#### Goal of the exercise
Return the line containing "This screenshot has" and every line beneath it through the end of the entries below, unchanged. Pictures stay out.

#### Data provided
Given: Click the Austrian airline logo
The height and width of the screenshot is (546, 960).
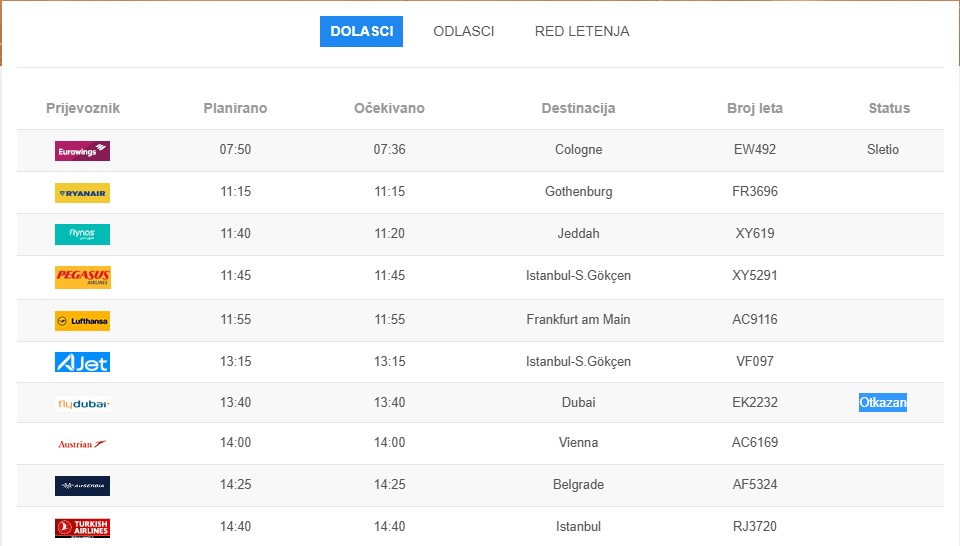Looking at the screenshot, I should pyautogui.click(x=82, y=444).
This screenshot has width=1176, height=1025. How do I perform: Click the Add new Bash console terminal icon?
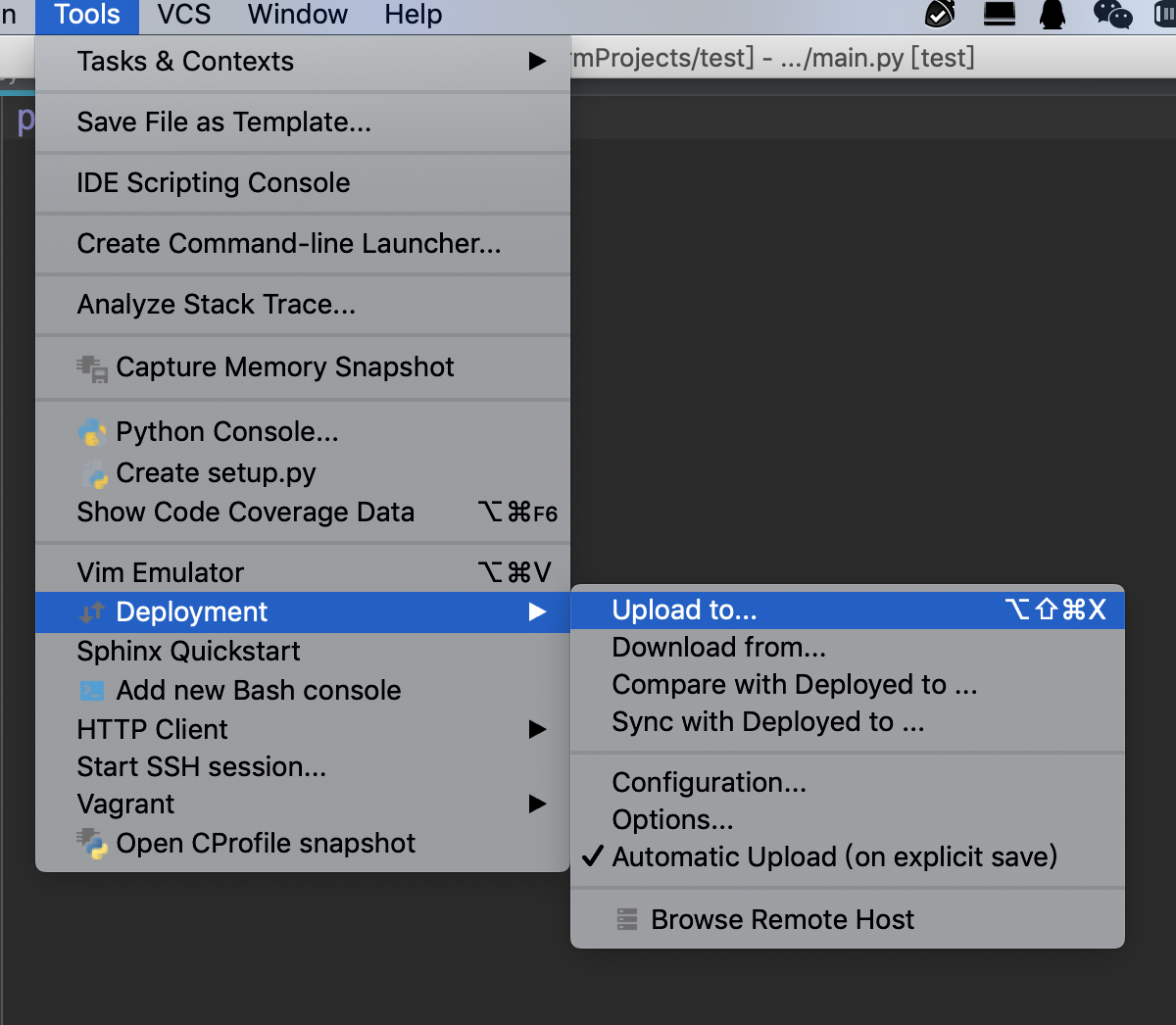click(x=90, y=690)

#### Solution to this exercise
This screenshot has width=1176, height=1025. How do I perform: Click the Add new Bash console terminal icon?
click(x=90, y=690)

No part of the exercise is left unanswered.